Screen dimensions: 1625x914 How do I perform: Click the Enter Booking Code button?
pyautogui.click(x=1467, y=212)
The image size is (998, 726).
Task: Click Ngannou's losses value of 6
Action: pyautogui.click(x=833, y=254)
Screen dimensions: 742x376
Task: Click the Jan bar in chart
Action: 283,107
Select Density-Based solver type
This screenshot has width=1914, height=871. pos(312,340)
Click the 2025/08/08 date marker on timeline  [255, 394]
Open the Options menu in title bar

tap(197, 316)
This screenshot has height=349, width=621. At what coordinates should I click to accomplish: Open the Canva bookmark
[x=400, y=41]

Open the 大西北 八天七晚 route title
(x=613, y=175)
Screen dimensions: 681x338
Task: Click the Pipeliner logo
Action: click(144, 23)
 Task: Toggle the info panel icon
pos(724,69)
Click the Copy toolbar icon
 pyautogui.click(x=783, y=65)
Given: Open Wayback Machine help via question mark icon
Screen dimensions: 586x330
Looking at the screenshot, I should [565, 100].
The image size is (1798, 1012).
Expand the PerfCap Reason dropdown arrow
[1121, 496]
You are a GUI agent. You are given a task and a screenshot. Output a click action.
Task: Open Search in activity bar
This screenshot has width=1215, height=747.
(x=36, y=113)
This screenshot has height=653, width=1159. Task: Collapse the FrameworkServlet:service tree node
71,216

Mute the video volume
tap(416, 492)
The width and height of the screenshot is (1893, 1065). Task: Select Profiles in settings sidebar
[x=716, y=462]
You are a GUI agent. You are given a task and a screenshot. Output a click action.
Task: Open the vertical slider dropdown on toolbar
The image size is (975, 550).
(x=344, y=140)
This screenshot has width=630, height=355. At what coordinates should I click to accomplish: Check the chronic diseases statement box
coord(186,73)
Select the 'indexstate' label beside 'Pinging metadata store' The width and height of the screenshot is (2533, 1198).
====
_Activity_:
The whole listing above needs to be written out again exactly.

_Result_:
Screen dimensions: 1625x914 How do I perform: Click the Enter Booking Code button?
pyautogui.click(x=1467, y=212)
The image size is (998, 726).
Task: Click Ngannou's losses value of 6
Action: pyautogui.click(x=833, y=254)
Screen dimensions: 742x376
Task: Click the Jan bar in chart
Action: 283,107
Select Density-Based solver type
This screenshot has width=1914, height=871. pos(312,340)
Click the 2025/08/08 date marker on timeline  [255, 394]
Open the Options menu in title bar

tap(197, 316)
This screenshot has height=349, width=621. At what coordinates should I click to accomplish: Open the Canva bookmark
[x=400, y=41]

Open the 大西北 八天七晚 route title
(x=613, y=175)
Screen dimensions: 681x338
Task: Click the Pipeliner logo
Action: click(144, 23)
 Task: Toggle the info panel icon
pos(724,69)
Click the Copy toolbar icon
 pyautogui.click(x=783, y=65)
Given: Open Wayback Machine help via question mark icon
Screen dimensions: 586x330
Looking at the screenshot, I should [565, 100].
The image size is (1798, 1012).
Expand the PerfCap Reason dropdown arrow
[1121, 496]
You are a GUI agent. You are given a task and a screenshot. Output a click action.
Task: Open Search in activity bar
This screenshot has width=1215, height=747.
(x=36, y=113)
This screenshot has height=653, width=1159. Task: Collapse the FrameworkServlet:service tree node
71,216

Mute the video volume
tap(416, 492)
The width and height of the screenshot is (1893, 1065). Task: Select Profiles in settings sidebar
[x=716, y=462]
You are a GUI agent. You are given a task and a screenshot. Output a click action.
Task: Open the vertical slider dropdown on toolbar
The image size is (975, 550).
(x=344, y=140)
This screenshot has width=630, height=355. At what coordinates should I click to accomplish: Check the chronic diseases statement box
coord(186,73)
Select the 'indexstate' label beside 'Pinging metadata store' The width and height of the screenshot is (2533, 1198).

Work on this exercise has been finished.